Elle m’a fait confiance. Elle a voulu être dans Clash bien que ce soit
un film choral, parce que, comme les autres acteurs,
elle croyait au message du film. Elle a pris des risques
comme tous ceux qui ont participé à ce film. "


a déclaré le réalisateur Mohamed Diab


Née à Alexandrie d’un père égyptien et d’une mère russe, Nelly Karim a commencé par être danseuse classique, formée à l’Académie des arts du Caire, avant de devenir mannequin et comédienne.

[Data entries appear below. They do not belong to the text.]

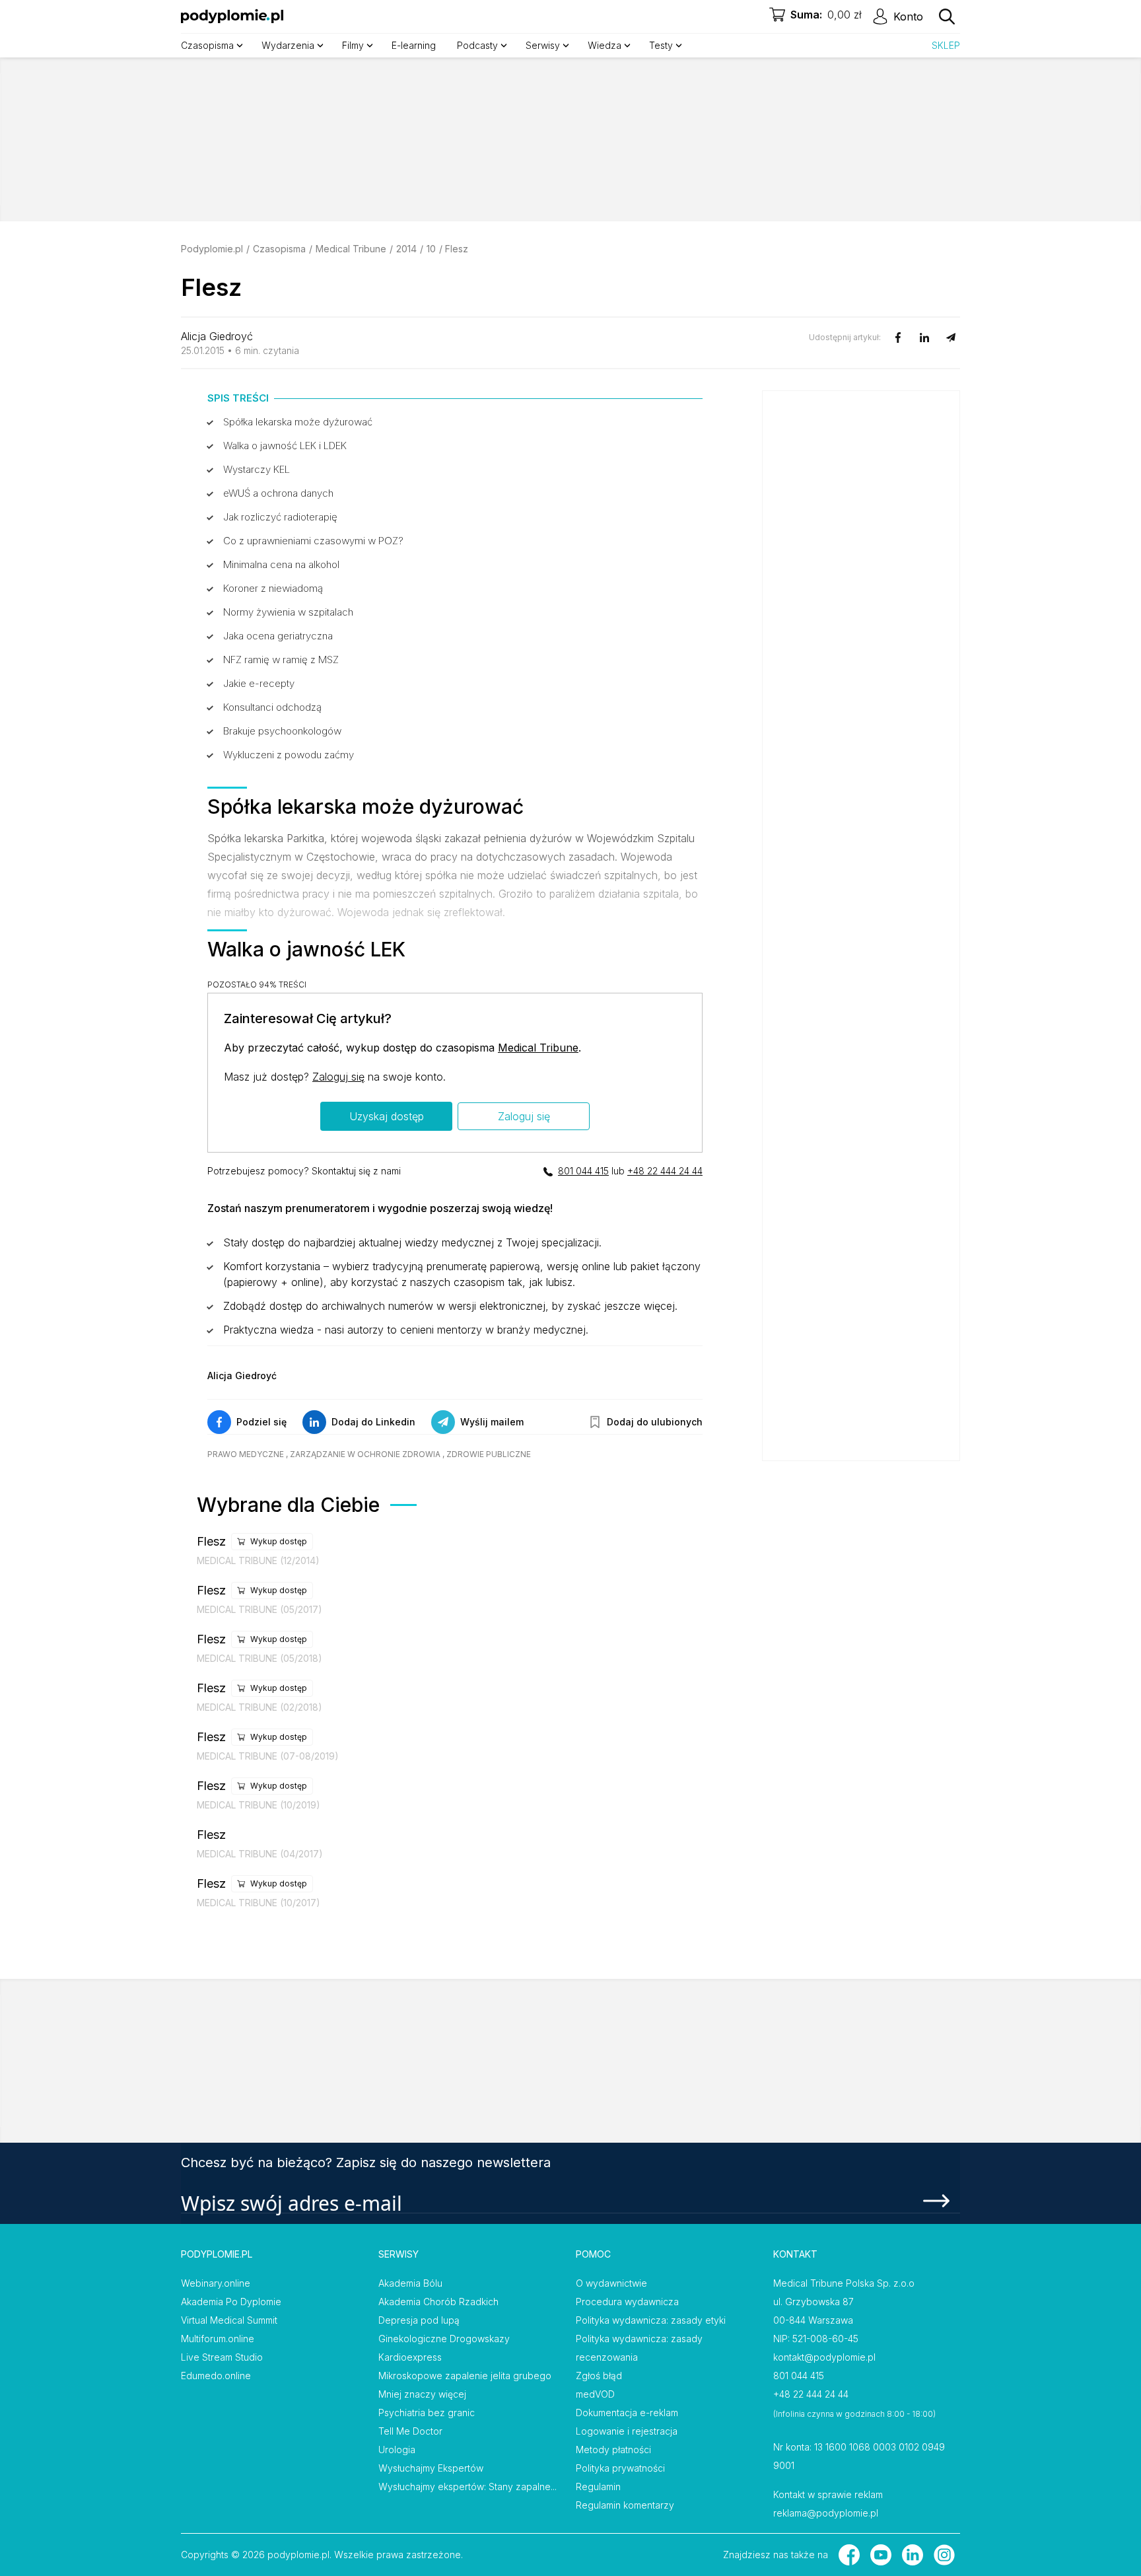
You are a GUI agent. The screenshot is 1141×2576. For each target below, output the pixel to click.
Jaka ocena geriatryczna (278, 635)
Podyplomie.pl (212, 248)
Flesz (211, 1541)
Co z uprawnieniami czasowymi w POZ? (313, 540)
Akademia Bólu (410, 2283)
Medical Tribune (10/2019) (258, 1804)
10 (431, 248)
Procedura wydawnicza (627, 2301)
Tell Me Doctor (410, 2431)
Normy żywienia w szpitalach (288, 612)
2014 (406, 248)
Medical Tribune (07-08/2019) (268, 1756)
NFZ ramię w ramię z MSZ (281, 659)
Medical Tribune (351, 248)
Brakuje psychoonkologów (282, 731)
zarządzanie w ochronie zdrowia (365, 1454)
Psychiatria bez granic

Elle a joué dans environ vingt-cinq films et séries télé, notamment Alexandrie... New York, l’avant-dernier film de Youssef Chahine réalisé en 2004. Elle a été sacrée meilleure actrice au Festival International du Caire en 2004 pour le film Mon âme soeur, de Khaled Youssef. Elle est l’une des héroïnes Des Femmes du bus 678, et a reçu, avec les co-interprètes du film, Bushra et Hajed El Sebai, le Grand Prix du Jury des Asian Pacific Screen Awards en 2011

Mon opinion

Mohamed Diab, réalisateur du très beau film, Les femmes du bus 678, nous entraîne pendant toute la durée de son nouveau long-métrage à l'intérieur d'un fourgon cellulaire en piteux état.

Nous ne serons rien des personnages entassés les uns contre les autres, à l'exception de la méfiance des uns, par aux autres. Les dialogues en diront davantage quand, la nuit tombée, les principaux protagonistes prennent la parole pour faire taire les cris.

L'ensemble est courageux, d'une grande violence psychique, physique aussi, et baigne dans la fureur.

Les seules ouvertures sur l'extérieur, à peine visibles mais répétitives, au travers des barreaux du fourgon augmentent une sensation de chaos profond. D'asphyxie totale.

Les dernières images d'une dureté inouïe, semblent trouver un écho dans une déclaration du réalisateur : "Est-ce qu’ils vont mourir ? Je ne sais pas. Le pronostic n’est certes pas très bon, mais c’est assez proche de notre situation en Egypte."

Un film important dans son écriture, parfaitement réussi dans sa réalisation.

Merci à Dasola. Son avis m'a encoutagé à aller voir ce film.